Before, fury had loosed your distorted mouth,
and now your ass releases the load of your stomach.
This fury did not want to come out of your throat only,
now it also spurts forth from your behind.
Such an affliction could not be handled by the lips alone;
nonetheless it found a way where it could burst forth.
But I think that your stomach and intestines will burst
sooner than such a great flood of bilgewater could come out your ass.
Classy, Lemnius, classy. (He also wrote a polemic work about the family lives of Luther and some friends under the title of Monarchopornomachia, and yes, that’s exactly the P word you’re thinking of.)
Not to be outdone, Luther penned down a response that’s just as... um... juicy.
Quam bene conveniunt tibi res et carmina, Lemchen!
Merda tibi res est, carmina merda tibi.
Dignus erat Lemchen merdosus carmine merdae,
Nam vatem merdae nil nisi merda decet.
Infelix princeps, quem laudas carmine merdae!
Merdosum merda quem facis ipse tua.
Ventre urges merdam vellesque cacare libenter
Ingentem, facis at, merdipoeta, nihil.
At meritis si digna tuis te poena sequatur,
Tu miserum corvis merda cadaver eris.
Again, translation by Springer:
How well your verses and their content suit you, little Lemnius!
Your content is shit; your verses are shit.
Little shitty Lemnius was worthy of a poem of shit,
for nothing but shit is fitting for a poet of shit.
O, unhappy the prince, whom you praise with a poem of shit,
whom you yourself befoul with your shit.
You try to press shit from your bowels, and would gladly have a huge shit,
but you produce nothing, O poet of shit.
But if a penalty worthy of your deserts follows you,
you will be a miserable corpse, shit for the crows.
Yep, some really sophisticated high-quality content, as you can see.
Why do I think this is at all relevant today?
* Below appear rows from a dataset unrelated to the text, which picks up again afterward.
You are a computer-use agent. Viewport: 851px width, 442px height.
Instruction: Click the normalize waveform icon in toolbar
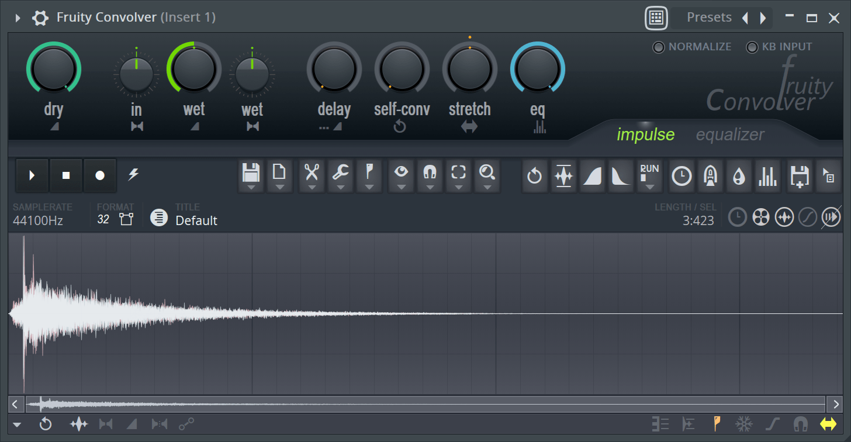[x=563, y=176]
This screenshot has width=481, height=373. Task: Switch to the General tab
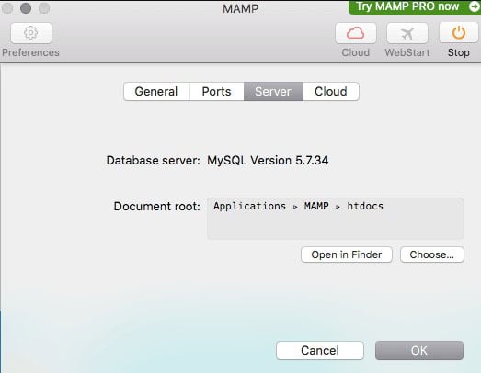coord(156,91)
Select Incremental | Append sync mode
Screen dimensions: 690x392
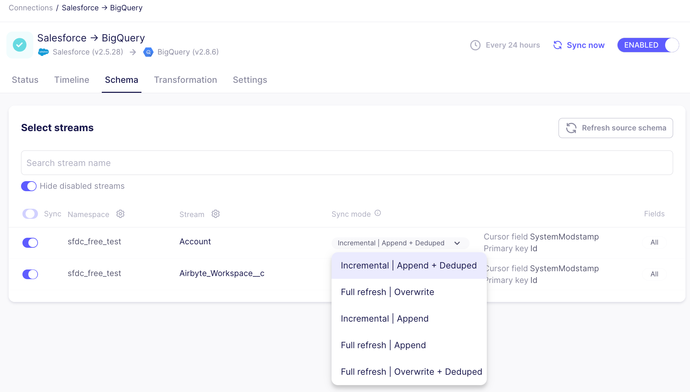coord(384,318)
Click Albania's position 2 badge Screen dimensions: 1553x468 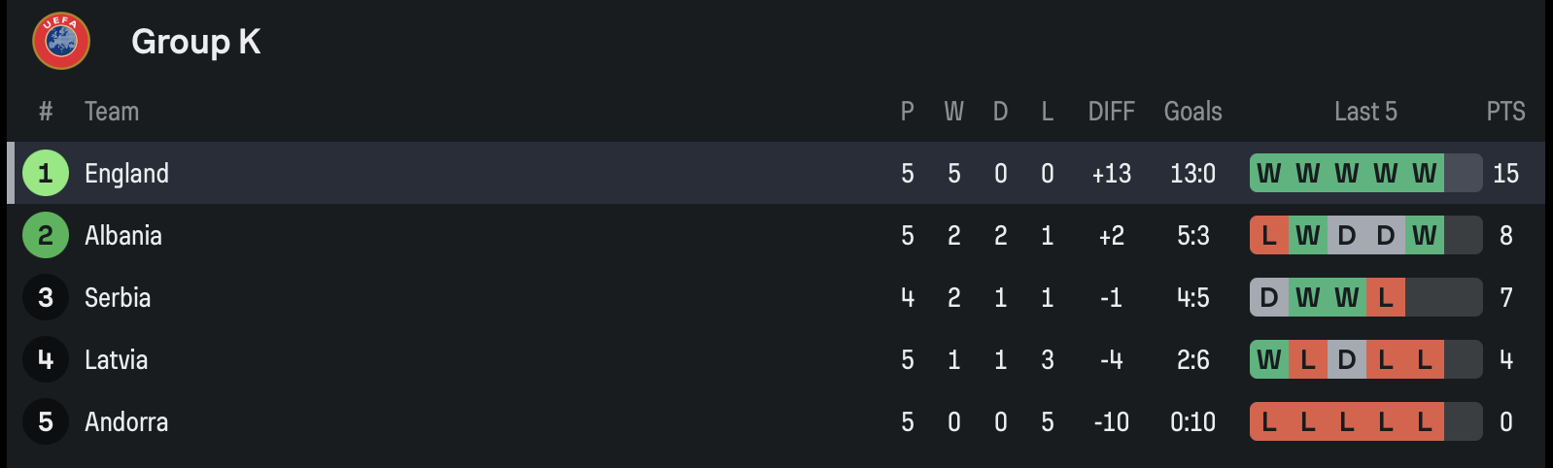[46, 235]
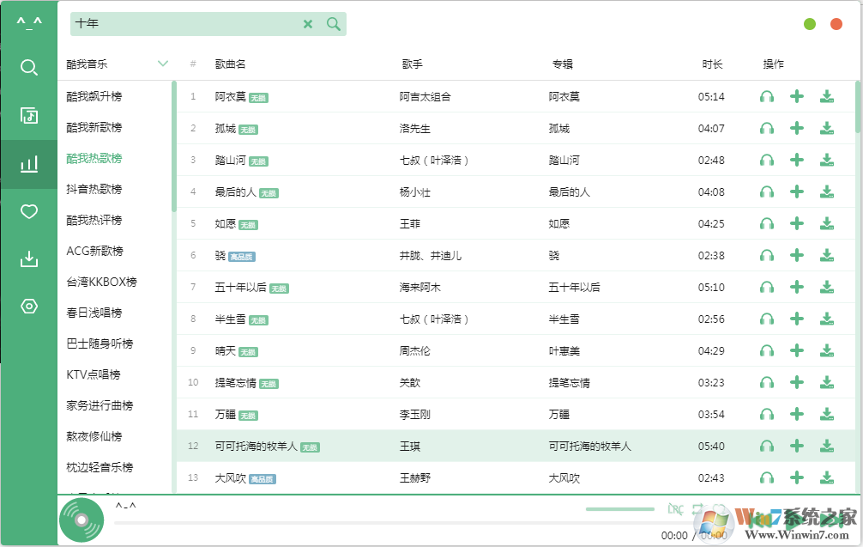Click the spinning album art disc
Image resolution: width=863 pixels, height=547 pixels.
click(x=81, y=520)
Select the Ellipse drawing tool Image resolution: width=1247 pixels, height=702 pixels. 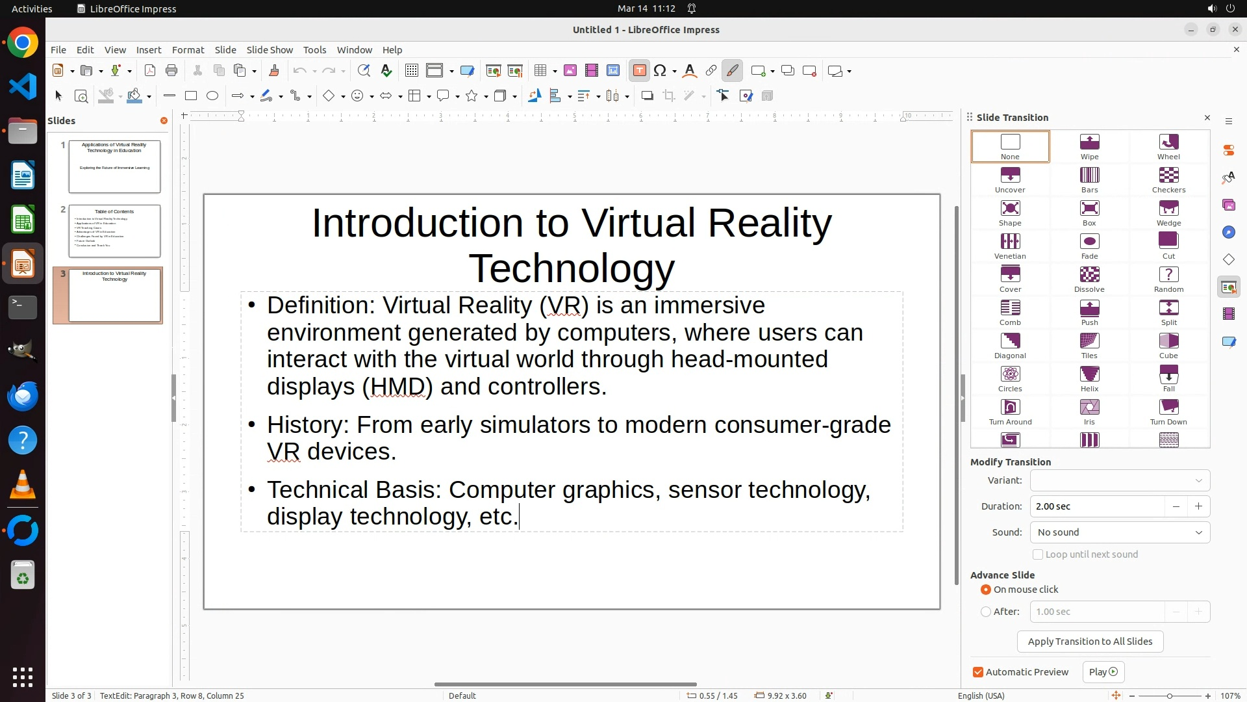(x=212, y=96)
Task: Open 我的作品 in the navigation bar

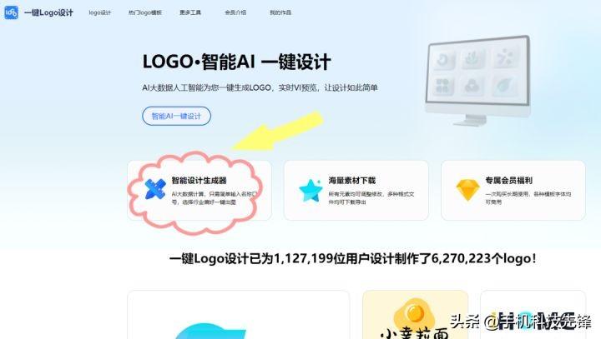Action: point(280,12)
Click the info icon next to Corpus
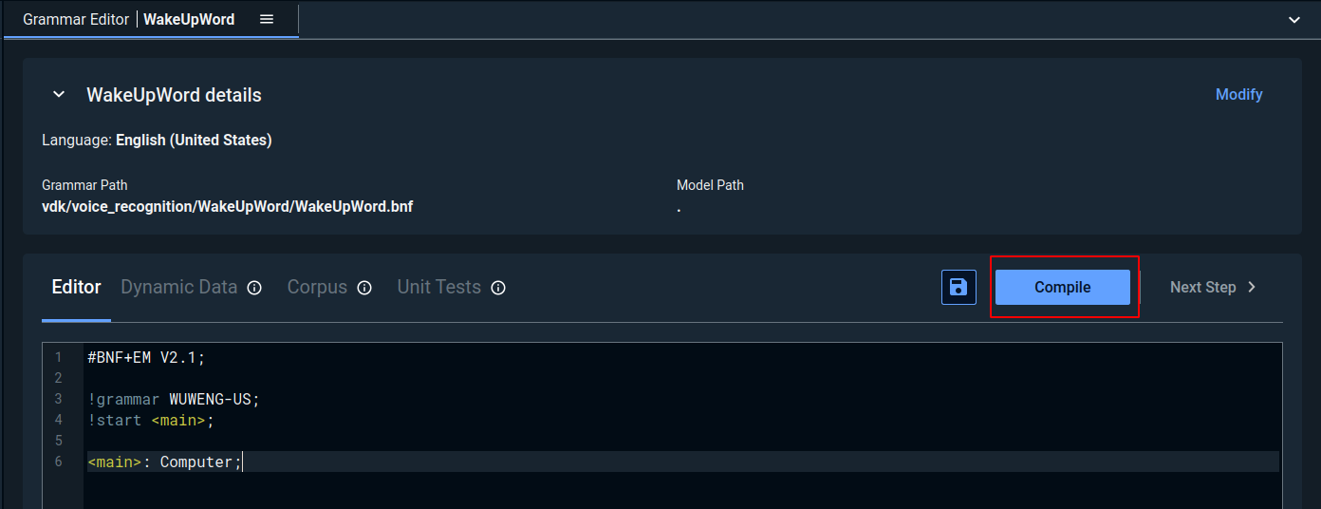The width and height of the screenshot is (1321, 509). 364,288
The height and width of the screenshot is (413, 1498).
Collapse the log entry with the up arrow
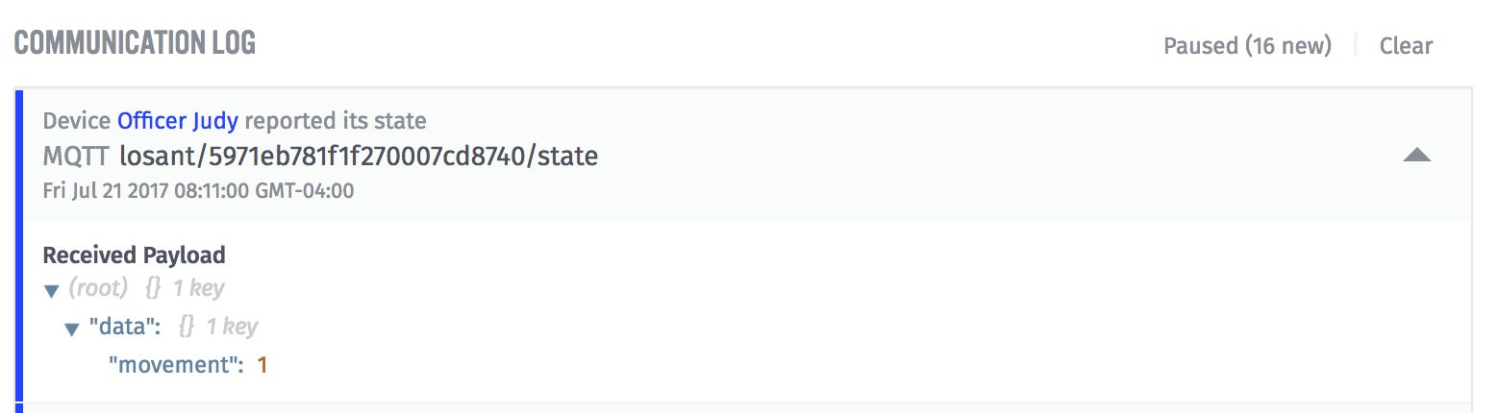click(1417, 156)
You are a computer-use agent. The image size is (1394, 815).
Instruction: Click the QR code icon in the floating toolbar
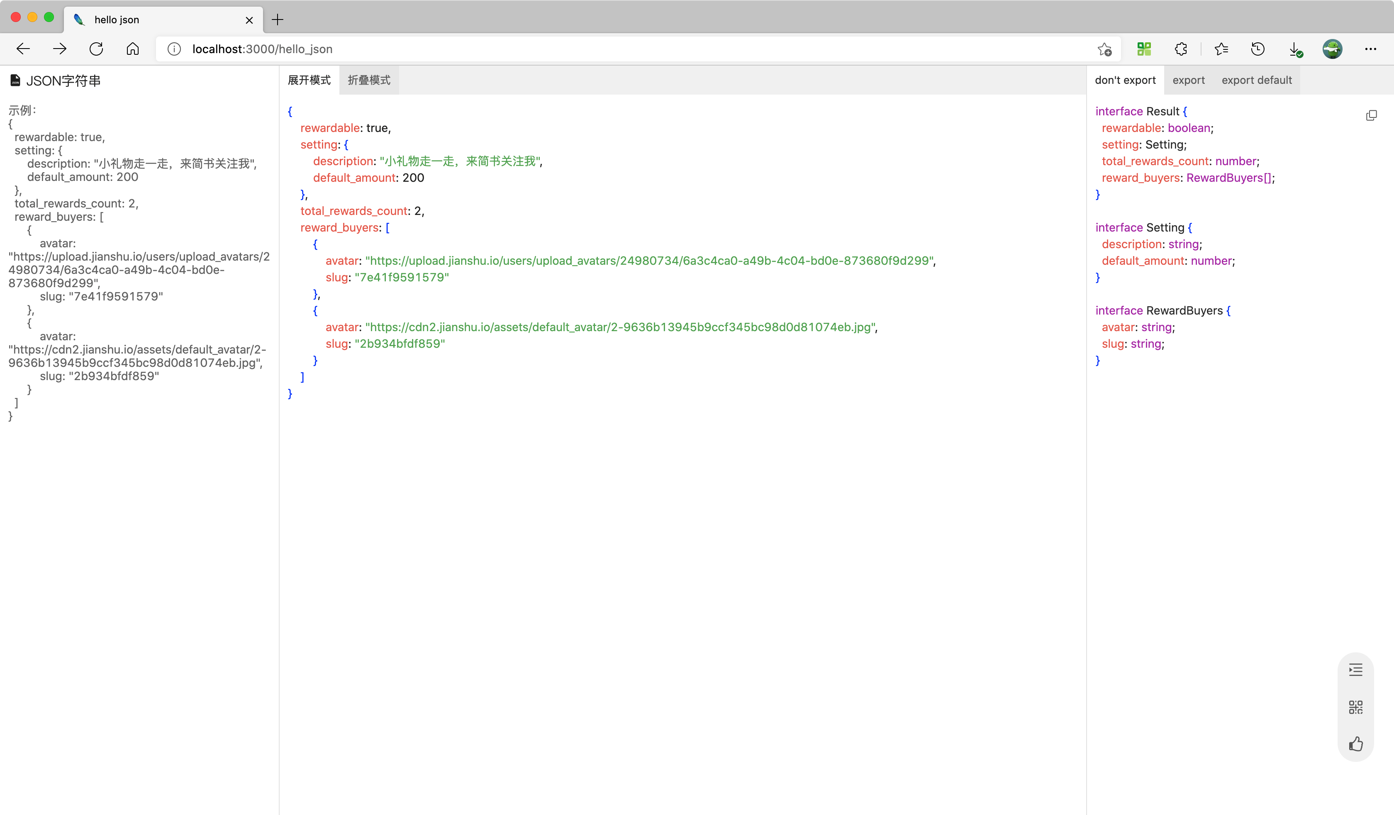pyautogui.click(x=1355, y=707)
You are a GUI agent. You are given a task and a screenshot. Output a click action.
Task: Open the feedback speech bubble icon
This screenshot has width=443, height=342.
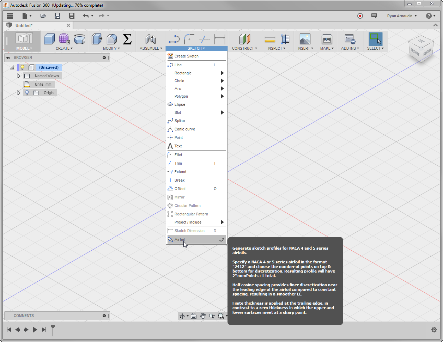(x=374, y=16)
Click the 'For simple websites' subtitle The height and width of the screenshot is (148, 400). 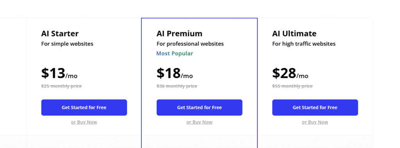coord(67,44)
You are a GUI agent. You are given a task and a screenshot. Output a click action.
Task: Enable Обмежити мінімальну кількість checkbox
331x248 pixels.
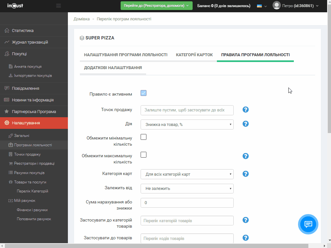pos(144,137)
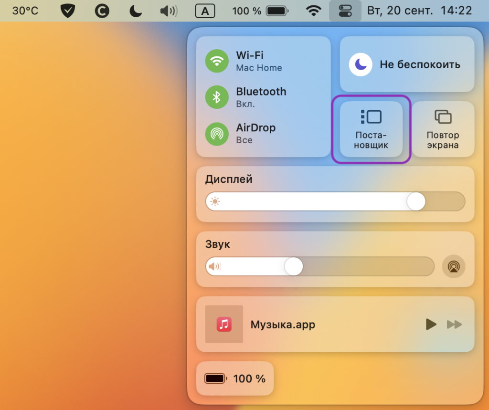Toggle the Bluetooth icon off
489x410 pixels.
217,97
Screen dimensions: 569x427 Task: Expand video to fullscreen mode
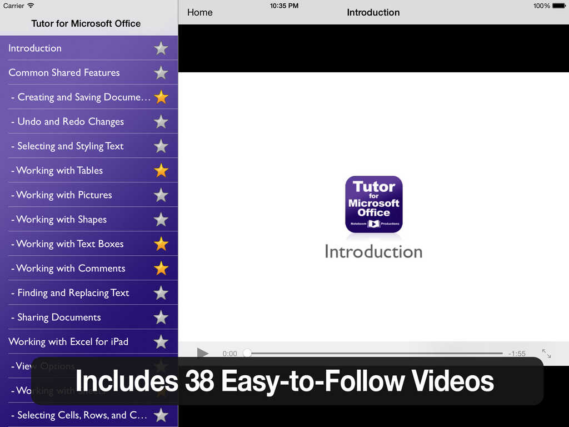pos(546,354)
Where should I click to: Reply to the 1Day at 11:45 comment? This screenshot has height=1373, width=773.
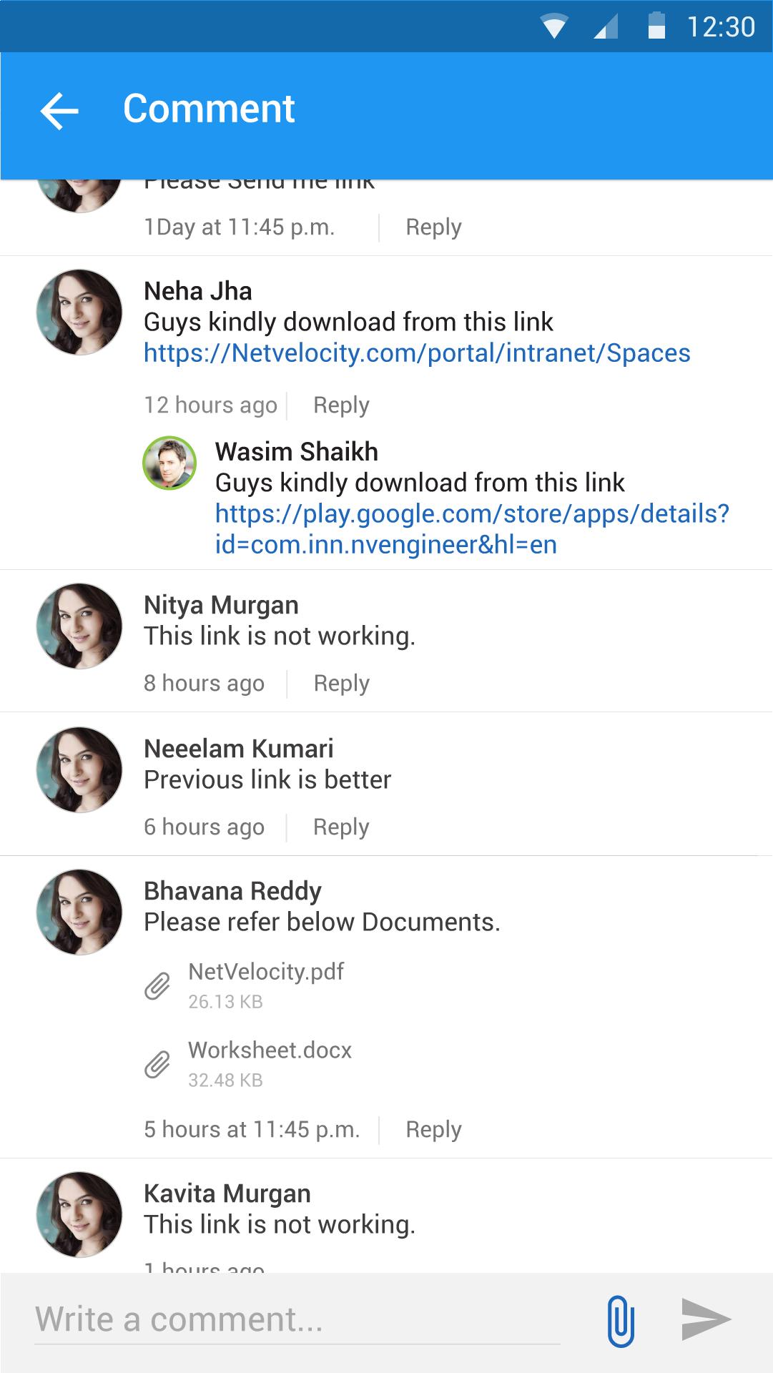[433, 227]
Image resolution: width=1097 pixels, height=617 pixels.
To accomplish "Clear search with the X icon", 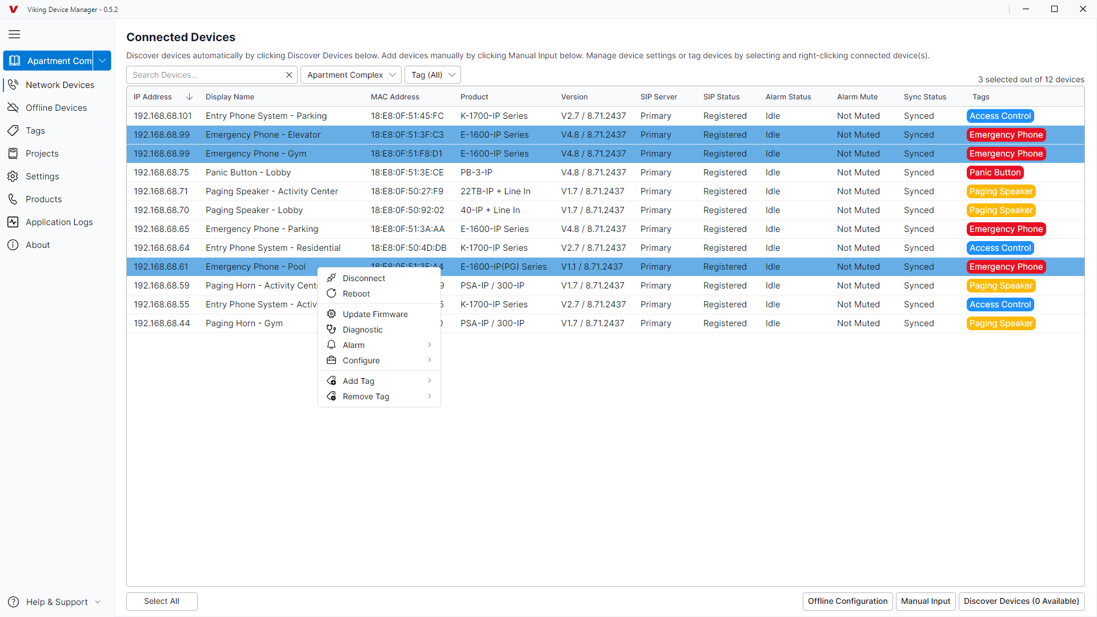I will (289, 75).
Well, for one, with all the highbrow articles that are currently being published, I think it’s useful to also remember just how vulgar Luther and his contemporaries could be. People sometimes picture the past (TM) as a time of aloof ladies and gentlemen, well, sometimes people were burnt for heresy but really, what a civilised time and how rotten our modern customs are in comparison, right? Wrong. If people were well-educated, they cussed in Latin and in verse, but you can cook up a shitstorm in Latin just as nicely as in Early Modern German or Postmodern English.
QED.
Poetry and translation gratefully taken from Carl E.P. Springer’s article “Luther’s Latin Poetry and Scatology“, in Lutheran Quarterly 23 (2009).